Scan the records for "agent". Report each line that includes it.

___ Input

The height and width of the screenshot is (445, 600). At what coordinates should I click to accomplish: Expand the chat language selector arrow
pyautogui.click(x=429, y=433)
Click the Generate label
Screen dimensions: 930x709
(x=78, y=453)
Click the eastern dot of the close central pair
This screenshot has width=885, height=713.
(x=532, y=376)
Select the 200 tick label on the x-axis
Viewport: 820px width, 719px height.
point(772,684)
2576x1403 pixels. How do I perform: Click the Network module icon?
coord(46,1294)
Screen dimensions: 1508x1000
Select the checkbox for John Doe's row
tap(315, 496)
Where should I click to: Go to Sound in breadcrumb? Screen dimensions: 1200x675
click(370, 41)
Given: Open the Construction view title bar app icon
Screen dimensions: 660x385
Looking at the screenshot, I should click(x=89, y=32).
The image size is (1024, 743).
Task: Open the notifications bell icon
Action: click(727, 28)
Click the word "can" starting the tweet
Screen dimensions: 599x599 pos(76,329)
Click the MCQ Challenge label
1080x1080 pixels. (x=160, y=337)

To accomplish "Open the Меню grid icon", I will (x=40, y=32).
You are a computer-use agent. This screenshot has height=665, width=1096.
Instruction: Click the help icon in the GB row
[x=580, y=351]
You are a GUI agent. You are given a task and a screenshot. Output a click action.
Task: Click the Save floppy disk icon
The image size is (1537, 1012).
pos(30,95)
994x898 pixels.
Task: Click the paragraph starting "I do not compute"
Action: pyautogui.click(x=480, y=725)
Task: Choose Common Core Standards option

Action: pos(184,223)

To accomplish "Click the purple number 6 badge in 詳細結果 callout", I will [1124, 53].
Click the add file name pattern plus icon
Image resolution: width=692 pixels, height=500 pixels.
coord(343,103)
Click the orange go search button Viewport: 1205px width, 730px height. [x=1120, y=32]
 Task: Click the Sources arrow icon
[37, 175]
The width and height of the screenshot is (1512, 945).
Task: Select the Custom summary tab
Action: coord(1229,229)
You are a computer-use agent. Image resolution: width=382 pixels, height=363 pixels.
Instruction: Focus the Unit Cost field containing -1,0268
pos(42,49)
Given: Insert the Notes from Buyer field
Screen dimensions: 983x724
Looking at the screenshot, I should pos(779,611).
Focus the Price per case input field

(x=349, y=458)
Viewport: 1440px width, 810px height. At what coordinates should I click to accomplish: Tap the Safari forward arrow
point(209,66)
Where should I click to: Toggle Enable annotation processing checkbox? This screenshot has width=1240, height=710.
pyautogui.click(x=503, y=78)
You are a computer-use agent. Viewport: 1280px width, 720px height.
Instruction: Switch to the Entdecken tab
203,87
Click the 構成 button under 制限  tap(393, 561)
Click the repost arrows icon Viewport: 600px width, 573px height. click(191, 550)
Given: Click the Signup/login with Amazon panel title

______

* _Task output_
You are a computer-use agent. This screenshot has height=665, width=1096.
You are a GUI agent. You are given a task and a screenshot. Output a click action.
You are a computer-use agent. Image resolution: width=382 pixels, height=363 pixels.
You are a computer-use agent. Viewport: 1280px width, 720px height.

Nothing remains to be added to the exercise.